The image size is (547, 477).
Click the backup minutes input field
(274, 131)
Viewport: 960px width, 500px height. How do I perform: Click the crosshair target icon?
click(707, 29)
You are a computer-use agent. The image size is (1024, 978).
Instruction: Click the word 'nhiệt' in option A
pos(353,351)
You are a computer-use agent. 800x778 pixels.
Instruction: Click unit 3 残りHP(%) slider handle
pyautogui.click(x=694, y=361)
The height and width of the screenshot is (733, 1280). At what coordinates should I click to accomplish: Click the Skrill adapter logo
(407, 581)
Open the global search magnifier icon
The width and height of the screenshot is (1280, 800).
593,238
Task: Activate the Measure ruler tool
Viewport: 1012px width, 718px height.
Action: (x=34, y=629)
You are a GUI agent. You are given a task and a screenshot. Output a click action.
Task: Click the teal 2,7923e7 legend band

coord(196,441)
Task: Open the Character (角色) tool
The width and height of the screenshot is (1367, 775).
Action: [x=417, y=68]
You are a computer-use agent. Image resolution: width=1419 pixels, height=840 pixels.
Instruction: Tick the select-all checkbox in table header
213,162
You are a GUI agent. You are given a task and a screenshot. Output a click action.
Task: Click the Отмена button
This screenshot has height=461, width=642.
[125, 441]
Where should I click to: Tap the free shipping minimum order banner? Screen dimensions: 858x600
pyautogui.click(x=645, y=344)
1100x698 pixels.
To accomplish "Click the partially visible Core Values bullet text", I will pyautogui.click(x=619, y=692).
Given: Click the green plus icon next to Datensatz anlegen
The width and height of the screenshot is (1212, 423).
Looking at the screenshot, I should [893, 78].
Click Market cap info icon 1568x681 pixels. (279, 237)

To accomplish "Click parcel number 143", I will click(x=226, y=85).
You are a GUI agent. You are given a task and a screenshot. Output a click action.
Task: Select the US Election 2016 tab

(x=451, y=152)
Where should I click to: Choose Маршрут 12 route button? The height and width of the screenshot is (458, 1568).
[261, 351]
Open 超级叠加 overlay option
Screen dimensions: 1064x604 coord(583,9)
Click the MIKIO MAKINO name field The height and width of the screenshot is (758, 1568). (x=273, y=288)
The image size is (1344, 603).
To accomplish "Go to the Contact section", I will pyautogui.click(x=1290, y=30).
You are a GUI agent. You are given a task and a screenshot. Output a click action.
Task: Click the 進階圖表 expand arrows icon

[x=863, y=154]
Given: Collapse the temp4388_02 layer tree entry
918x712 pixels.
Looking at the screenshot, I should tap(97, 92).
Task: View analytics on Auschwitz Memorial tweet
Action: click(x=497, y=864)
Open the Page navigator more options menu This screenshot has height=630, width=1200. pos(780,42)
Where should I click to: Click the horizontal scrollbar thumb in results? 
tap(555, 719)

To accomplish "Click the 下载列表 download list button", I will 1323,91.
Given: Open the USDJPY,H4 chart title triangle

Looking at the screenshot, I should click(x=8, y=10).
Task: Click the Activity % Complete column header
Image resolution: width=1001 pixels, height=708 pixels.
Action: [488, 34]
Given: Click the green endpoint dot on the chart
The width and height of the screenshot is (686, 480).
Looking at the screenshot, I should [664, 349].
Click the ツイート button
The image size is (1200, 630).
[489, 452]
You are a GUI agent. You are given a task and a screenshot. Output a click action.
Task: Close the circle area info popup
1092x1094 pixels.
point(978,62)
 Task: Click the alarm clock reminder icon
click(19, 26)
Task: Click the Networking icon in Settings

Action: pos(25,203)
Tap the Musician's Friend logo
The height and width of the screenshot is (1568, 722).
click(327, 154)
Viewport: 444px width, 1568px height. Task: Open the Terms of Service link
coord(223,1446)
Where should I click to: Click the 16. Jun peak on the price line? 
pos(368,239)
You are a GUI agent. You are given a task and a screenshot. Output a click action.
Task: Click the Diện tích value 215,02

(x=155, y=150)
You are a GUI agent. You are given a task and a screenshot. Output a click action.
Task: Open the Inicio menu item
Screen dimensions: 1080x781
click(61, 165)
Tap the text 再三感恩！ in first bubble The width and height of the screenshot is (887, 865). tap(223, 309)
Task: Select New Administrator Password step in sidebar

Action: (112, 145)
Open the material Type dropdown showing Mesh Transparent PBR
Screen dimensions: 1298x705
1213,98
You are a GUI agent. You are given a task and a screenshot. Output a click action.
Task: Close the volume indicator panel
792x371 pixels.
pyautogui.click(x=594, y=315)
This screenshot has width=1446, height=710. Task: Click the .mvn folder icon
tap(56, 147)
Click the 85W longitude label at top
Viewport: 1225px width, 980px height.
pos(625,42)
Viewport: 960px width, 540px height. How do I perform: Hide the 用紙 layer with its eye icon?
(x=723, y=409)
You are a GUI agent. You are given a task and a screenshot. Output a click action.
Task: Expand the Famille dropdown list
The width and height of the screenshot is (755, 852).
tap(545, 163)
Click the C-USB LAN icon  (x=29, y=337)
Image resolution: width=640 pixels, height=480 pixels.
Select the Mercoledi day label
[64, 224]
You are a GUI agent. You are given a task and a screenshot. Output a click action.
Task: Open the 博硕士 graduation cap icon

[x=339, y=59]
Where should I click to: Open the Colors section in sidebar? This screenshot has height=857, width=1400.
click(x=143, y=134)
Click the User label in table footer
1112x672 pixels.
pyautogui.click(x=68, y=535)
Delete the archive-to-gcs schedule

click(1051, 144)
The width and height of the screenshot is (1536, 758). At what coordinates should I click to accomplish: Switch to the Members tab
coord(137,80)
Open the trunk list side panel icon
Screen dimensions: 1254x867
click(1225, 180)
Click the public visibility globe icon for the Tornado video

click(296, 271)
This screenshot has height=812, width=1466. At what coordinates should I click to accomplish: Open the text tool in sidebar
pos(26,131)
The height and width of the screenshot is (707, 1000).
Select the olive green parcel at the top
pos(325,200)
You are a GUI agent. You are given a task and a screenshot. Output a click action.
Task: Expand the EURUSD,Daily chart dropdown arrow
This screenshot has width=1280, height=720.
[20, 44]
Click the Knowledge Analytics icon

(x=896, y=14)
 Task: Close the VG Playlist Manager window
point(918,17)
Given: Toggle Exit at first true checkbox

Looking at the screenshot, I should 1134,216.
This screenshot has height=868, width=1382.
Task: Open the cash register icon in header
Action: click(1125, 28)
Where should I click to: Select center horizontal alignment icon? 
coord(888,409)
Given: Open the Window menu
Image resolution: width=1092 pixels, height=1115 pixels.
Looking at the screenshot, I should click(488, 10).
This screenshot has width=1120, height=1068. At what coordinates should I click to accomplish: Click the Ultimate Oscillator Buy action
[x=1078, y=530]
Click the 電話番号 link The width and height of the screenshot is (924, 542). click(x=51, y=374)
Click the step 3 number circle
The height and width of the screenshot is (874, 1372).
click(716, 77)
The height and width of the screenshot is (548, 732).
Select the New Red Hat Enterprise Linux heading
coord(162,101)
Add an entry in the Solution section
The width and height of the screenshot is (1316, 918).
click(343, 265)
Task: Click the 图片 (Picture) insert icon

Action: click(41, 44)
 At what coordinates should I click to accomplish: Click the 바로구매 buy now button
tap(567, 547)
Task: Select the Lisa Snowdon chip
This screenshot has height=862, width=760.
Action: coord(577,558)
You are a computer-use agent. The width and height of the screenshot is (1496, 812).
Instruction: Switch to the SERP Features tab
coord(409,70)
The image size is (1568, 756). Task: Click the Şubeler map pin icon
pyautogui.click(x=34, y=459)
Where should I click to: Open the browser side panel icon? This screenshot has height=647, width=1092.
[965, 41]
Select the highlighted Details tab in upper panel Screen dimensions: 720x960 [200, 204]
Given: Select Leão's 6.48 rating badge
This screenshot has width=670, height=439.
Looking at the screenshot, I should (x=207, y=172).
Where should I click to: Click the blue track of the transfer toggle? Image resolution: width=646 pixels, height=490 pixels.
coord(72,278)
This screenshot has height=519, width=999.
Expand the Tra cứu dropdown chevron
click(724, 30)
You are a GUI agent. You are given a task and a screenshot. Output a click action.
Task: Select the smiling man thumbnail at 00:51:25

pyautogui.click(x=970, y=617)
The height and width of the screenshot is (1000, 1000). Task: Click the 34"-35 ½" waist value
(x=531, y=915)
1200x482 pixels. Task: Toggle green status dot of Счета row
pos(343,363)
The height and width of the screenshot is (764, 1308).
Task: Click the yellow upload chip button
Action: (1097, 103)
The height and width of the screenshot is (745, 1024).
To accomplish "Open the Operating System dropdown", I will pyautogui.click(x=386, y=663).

=== PROBLEM DESCRIPTION ===
Lines of the material may hold the string "info". Copy each one that does.

=== PROBLEM SOLUTION ===
Click Market cap info icon 1568x681 pixels. (279, 237)
Task: Close the circle area info popup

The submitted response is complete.